I prossimi anni di Volkswagen saranno rappresentati dal lancio di 10 modelli completamente elettrici entro il 2026, Tra questi è stato confermato un modello Bev che sarà venduto a 25 mila euro attesa in versione tradizionale e crossover. Un modello importante perchè punta a democratizzare l’auto elettrica, accusata di essere troppo costosa anche da manager di primo piano come Carlos Tavares di Stellantis e Luca de Meo di Renault. Prevista una ID.3 in versione suv/crossover e anche la lussuosa ID. Aero (che sarà battezzata probabilmente ID.7 o ID.8 seguendo, a logica, la numerazione ad oggi arrivata a ID.6, ndr).
«La strada - ha sottolineato Schäfer - è stata tracciata e sarà caratterizzata da modelli a zero emissioni, come sottolineato dagli investimenti in atto tra cui i 460 milioni di euro investiti nella sola Wolfsburg per la transizione elettrica» . Nel 2023 arriverà anche il restyling della ID.3, dove si noterà un netto miglioramento in materia di qualità e software, quest’ultimo tallone di achille della gamma a zero emissioni Volkswagen.

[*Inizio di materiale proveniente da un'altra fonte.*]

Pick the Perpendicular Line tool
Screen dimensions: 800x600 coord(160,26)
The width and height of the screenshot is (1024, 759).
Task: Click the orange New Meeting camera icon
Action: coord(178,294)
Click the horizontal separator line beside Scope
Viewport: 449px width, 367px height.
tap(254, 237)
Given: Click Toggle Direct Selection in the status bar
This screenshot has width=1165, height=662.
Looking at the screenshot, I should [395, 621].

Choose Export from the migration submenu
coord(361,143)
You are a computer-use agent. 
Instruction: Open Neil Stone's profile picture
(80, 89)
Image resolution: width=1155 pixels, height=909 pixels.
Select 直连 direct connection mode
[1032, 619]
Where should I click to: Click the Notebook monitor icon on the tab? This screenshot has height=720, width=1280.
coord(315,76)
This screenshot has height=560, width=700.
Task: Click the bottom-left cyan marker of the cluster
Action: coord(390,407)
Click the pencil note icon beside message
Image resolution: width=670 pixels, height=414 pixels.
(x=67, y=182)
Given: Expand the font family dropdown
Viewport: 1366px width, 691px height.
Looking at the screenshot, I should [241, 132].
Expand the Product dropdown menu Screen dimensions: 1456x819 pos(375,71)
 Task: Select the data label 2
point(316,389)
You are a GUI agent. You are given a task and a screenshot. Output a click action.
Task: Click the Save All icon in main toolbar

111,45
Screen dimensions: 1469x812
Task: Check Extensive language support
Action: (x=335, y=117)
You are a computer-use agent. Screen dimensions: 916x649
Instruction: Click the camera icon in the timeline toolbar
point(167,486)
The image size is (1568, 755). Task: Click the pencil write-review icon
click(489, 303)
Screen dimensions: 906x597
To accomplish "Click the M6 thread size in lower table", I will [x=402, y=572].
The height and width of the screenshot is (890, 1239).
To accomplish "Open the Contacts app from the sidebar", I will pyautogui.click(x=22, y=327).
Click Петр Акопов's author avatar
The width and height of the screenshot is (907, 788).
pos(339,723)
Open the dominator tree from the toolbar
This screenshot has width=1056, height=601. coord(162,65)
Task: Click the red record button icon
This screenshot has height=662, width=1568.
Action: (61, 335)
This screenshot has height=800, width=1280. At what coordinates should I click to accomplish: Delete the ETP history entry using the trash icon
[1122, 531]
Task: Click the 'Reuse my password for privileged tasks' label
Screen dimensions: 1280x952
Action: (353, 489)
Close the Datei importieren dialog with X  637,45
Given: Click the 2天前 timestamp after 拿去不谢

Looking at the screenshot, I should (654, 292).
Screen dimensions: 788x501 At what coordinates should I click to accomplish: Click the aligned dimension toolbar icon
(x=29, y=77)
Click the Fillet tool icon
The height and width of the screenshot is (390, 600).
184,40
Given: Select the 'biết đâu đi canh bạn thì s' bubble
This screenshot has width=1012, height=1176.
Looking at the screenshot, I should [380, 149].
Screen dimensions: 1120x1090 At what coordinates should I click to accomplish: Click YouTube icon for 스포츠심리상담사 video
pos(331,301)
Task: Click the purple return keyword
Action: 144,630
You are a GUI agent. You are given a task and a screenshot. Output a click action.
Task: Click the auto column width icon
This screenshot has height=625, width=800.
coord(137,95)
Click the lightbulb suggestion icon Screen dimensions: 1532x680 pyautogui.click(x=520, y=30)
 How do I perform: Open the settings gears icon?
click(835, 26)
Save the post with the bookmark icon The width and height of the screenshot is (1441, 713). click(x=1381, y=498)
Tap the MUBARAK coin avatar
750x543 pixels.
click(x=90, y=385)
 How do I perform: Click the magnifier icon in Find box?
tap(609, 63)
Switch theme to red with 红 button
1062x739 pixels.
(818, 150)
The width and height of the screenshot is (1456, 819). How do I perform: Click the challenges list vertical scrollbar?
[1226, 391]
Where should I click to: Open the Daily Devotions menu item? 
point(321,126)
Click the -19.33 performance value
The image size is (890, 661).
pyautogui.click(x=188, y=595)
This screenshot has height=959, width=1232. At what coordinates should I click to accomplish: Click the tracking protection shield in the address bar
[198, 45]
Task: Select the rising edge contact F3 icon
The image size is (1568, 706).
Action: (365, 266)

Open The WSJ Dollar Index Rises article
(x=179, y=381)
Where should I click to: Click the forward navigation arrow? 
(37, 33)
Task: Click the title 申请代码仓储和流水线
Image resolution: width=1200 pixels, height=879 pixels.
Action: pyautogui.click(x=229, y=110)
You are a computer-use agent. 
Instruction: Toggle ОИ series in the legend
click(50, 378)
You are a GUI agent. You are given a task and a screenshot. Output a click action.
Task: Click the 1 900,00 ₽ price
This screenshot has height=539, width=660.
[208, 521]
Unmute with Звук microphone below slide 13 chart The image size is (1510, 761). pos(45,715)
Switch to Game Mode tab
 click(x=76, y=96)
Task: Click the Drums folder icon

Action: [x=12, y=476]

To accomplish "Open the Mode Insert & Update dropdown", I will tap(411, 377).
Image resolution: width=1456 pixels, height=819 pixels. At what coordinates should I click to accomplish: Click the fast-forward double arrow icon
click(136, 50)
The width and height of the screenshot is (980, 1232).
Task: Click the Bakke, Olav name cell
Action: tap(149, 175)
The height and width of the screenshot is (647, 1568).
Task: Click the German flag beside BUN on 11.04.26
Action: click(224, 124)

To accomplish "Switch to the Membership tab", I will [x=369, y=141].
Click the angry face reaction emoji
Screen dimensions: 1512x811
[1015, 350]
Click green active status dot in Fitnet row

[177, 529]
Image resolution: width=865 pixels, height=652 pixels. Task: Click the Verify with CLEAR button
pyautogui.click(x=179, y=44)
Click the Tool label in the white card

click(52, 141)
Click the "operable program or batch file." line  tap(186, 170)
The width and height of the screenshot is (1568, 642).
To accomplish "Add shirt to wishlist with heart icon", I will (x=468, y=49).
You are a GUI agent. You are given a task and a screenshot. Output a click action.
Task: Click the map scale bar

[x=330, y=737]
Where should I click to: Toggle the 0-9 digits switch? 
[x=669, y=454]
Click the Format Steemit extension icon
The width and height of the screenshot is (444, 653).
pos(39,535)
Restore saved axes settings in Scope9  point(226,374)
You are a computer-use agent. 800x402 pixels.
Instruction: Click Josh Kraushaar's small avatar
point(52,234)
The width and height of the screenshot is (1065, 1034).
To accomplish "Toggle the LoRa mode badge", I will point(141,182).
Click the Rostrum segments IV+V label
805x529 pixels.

Non stupisce quindi la decisione di continuare ad investire su Cariad, divisione impegnata sugli sviluppi software e sulla guida automomia che continuerà a guidare lo sviluppo del’autonomous driving, in Cina insieme a Horizon Robotics e nel resto del mondo con Bosch: prime funzioni frutto di questa collaborazione previste per il 2023.
L’obiettivo è dotare i veicoli di tutti i brand del gruppo Vw con funzioni che consentano ai conducenti di togliere le mani dal volante in determinate situazioni. Si tratta di sistemi avanzati di assistenza alla guida ( livello 2) in contesti urbani, extraurbani e autostradali, e di un sistema in cui il veicolo assume l’intero compito di guida in autostrada (livello 3 Sae ).